In the second edition of “Cannabis Alchemy: The Art of Modern Hashmaking,” published in 1989, Dr. Gold broke down how to make translucent and concentrated cannabis oil using alcohol as a solvent. The author referred to the marijuana concentrate as “honey.”
Then, in 1990, writer Michael Starks further expanded on how to use various solvents to create marijuana concentrates in his book, “Marijuana Chemistry: Genetics Processing and Potency.”
In the mid-1990s, Erowid, a non-profit educational organization that provides information about psychoactive plants, published an article in 1999 titled “Hash Honey Oil Technique,” offering arguably the first detailed description of butane hash oil extraction procedures to the Internet.
Invention of Shatter
Solvent-extracted shatter as it’s known today is the result of modern technologies and closed loop extraction methods that were refined in the 1990s. This is generally regarded as around the time that shatter weed was first produced.
By the late 1990s, a well-known marijuana manufacturer based in Canada started marketing two cannabis concentrates — shatter and budder. After a decade of research that began with liquid cannabis honey oil, the company’s founders developed a hardened shatter concentrate they called “glass.”

========================================================================

- WORK TO COMPLETE:
A - From the passage on cannabis concentrates, extract the part starting at "In the mid-1990s, Erowid, a" and ending at "to the Internet.".
B - Answer these questions using the passage on cannabis concentrates:
(i) What name did Dr. Gold give the marijuana concentrate?
(ii) In what year did Erowid publish its article "Hash Honey Oil Technique"?
(iii) What did the Canadian company's founders call their hardened shatter concentrate?
C - List every title of a published work named in the passage on cannabis concentrates.

========================================================================

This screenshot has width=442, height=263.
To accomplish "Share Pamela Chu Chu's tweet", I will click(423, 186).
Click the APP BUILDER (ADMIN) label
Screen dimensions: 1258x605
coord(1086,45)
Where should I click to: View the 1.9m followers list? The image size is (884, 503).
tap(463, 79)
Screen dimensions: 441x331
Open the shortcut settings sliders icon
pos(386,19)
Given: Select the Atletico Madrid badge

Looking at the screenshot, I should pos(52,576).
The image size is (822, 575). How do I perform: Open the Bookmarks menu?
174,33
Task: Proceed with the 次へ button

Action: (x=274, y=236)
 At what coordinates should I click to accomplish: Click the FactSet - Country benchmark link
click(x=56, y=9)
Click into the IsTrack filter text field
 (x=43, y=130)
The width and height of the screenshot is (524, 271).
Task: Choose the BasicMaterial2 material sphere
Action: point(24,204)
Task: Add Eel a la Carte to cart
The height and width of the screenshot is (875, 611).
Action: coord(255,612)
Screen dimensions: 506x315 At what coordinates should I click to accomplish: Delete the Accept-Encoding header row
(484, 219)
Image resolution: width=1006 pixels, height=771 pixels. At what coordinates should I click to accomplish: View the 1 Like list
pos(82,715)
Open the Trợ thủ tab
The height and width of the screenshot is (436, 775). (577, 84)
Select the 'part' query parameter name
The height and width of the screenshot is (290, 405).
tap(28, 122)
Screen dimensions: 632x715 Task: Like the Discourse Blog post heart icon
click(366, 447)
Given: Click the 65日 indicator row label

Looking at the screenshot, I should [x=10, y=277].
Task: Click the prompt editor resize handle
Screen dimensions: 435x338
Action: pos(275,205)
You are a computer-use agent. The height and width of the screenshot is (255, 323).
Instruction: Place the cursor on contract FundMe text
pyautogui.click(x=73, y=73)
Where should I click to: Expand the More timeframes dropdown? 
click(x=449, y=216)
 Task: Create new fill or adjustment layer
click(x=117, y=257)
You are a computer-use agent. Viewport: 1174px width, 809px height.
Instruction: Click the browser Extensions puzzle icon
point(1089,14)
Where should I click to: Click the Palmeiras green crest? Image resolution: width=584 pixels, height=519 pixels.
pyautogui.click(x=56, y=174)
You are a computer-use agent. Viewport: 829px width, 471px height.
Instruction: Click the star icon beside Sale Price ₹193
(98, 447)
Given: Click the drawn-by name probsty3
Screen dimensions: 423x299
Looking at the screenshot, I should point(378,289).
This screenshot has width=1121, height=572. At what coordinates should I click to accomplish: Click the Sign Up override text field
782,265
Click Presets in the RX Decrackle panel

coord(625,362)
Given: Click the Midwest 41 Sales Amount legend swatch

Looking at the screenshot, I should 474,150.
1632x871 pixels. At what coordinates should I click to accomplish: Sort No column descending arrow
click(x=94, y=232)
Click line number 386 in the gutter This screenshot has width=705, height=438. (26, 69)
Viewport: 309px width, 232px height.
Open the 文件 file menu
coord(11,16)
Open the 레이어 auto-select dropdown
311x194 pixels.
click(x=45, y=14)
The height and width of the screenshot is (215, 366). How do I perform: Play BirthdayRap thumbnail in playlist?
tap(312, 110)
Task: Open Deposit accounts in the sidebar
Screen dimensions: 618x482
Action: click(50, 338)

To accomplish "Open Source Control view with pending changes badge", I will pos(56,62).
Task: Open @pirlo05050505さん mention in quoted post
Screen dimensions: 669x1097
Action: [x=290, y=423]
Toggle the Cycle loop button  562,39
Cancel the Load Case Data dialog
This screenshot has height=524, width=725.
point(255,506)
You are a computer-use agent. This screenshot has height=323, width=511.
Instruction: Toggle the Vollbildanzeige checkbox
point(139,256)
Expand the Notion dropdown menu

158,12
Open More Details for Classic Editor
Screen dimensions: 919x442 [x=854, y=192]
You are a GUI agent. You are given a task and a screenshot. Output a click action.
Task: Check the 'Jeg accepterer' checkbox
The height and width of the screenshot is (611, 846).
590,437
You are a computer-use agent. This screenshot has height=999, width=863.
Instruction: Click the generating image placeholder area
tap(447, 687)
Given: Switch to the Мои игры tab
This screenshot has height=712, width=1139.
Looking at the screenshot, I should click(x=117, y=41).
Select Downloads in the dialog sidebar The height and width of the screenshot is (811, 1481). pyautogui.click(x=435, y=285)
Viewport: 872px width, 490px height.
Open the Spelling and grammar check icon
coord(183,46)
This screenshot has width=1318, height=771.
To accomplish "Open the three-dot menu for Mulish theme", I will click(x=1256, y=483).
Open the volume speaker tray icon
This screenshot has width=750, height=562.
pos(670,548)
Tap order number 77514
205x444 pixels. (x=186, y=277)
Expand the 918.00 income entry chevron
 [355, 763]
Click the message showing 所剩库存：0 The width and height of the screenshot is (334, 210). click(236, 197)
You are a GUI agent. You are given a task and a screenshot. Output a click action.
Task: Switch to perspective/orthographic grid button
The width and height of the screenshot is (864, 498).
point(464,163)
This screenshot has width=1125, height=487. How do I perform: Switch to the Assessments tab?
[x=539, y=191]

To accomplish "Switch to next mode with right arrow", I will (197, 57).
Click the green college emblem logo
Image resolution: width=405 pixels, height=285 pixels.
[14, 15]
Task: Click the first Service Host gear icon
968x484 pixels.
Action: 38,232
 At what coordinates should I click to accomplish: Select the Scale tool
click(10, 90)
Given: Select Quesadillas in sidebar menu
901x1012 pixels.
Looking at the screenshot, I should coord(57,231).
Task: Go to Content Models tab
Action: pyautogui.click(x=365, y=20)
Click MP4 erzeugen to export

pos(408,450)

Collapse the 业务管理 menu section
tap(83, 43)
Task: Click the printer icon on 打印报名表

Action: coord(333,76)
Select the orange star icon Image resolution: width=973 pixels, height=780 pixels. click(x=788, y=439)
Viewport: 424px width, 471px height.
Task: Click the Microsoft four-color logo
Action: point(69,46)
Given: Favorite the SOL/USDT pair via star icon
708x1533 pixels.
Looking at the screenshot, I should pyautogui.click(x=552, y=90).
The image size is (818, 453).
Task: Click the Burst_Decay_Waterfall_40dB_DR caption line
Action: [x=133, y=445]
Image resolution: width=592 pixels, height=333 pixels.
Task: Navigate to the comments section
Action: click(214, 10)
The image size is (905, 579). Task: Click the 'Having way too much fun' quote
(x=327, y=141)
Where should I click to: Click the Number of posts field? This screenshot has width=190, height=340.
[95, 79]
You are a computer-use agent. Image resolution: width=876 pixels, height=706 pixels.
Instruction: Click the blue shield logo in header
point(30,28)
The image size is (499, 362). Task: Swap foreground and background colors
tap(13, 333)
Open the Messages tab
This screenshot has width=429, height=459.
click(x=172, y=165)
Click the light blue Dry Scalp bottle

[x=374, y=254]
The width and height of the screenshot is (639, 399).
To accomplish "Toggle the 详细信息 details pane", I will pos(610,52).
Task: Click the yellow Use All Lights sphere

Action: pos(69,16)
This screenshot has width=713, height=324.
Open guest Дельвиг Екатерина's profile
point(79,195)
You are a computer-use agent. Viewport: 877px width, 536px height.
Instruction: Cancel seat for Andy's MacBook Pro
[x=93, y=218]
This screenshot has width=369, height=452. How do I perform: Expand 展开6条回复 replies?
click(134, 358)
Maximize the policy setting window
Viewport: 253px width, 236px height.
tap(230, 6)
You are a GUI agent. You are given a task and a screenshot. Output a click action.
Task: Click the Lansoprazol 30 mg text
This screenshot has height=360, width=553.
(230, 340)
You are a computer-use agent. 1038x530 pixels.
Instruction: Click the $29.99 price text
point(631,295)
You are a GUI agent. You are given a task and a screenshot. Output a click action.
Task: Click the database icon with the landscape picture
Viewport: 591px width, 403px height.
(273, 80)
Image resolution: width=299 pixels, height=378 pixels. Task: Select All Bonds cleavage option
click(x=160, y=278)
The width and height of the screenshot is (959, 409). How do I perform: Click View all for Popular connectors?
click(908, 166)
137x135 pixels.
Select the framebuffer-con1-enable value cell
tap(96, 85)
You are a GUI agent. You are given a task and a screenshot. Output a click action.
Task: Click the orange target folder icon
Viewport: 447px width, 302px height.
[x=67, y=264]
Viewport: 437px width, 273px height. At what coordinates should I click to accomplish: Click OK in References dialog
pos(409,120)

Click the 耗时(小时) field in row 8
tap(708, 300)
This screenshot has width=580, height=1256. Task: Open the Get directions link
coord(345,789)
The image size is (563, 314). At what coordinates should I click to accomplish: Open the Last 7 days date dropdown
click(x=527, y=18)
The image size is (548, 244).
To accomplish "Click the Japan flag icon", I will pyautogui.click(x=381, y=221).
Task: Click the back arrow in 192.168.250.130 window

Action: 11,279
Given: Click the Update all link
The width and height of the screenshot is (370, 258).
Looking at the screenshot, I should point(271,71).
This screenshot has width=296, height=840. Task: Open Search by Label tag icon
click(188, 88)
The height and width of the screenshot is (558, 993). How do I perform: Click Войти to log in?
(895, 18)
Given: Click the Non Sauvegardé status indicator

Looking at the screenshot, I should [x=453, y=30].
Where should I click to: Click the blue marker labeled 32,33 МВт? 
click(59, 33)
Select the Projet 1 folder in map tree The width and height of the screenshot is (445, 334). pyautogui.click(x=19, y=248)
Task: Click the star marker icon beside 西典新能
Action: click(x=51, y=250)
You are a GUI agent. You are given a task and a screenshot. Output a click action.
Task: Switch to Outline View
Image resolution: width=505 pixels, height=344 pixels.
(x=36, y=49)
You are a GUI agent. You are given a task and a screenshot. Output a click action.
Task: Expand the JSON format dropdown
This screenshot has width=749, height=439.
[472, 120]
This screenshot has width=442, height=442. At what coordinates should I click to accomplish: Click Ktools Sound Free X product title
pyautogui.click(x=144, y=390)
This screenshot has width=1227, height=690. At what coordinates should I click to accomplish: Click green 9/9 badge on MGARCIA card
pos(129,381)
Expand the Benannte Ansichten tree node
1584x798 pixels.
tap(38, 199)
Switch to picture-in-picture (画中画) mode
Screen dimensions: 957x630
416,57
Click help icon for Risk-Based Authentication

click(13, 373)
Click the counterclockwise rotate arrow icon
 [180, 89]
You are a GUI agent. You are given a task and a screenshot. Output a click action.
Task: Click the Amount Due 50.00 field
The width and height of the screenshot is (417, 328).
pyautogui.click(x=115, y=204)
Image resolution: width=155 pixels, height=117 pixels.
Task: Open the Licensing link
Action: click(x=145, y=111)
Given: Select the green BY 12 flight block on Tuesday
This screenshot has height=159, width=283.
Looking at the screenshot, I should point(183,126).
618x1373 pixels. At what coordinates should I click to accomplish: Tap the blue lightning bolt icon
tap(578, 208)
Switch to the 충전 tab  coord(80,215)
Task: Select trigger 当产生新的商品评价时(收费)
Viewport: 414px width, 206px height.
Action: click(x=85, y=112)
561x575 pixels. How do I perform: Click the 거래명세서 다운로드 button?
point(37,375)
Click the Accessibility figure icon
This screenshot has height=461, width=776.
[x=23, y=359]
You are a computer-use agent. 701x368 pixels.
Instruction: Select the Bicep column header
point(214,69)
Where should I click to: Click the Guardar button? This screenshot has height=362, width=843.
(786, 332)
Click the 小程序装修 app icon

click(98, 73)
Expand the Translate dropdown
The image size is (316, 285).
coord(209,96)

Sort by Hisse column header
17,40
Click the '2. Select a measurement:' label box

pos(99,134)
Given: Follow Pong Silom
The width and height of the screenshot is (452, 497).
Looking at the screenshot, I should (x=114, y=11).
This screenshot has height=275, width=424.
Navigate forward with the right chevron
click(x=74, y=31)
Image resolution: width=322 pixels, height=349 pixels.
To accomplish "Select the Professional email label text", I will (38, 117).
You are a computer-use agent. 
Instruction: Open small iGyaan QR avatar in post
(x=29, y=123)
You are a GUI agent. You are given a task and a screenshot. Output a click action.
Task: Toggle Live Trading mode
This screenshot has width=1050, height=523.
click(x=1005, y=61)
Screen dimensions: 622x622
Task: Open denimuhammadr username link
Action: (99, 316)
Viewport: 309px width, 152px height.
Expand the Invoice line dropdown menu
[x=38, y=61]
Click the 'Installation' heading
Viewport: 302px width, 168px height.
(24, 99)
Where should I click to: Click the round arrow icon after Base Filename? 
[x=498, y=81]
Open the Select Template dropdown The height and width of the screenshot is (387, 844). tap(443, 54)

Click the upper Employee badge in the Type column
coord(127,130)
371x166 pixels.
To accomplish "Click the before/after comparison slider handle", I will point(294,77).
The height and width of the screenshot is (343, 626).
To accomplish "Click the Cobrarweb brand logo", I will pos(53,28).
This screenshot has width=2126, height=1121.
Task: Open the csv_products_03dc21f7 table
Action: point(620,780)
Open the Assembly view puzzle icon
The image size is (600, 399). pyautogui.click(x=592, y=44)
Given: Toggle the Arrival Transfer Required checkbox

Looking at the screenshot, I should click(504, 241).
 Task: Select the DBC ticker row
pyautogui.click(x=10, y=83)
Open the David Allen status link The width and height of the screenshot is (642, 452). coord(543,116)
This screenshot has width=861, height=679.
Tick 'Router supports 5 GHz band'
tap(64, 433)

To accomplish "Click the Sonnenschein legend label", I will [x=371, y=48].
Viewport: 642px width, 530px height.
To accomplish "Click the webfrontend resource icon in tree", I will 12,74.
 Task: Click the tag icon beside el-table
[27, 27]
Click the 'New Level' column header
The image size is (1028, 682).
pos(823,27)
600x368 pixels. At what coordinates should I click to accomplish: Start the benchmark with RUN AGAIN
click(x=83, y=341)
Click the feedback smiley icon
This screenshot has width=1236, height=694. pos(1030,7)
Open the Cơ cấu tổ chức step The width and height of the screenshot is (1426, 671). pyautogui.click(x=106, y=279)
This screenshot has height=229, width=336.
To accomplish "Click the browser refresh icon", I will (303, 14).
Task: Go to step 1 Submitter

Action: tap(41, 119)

========================================================================

- RESPONSES:
A -
In the mid-1990s, Erowid, a non-profit educational organization that provides information about psychoactive plants, published an article in 1999 titled “Hash Honey Oil Technique,” offering arguably the first detailed description of butane hash oil extraction procedures to the Internet.

B -
(i) "Honey."
(ii) 1999.
(iii) "Glass."

C -
- "Cannabis Alchemy: The Art of Modern Hashmaking"
- "Marijuana Chemistry: Genetics Processing and Potency"
- "Hash Honey Oil Technique"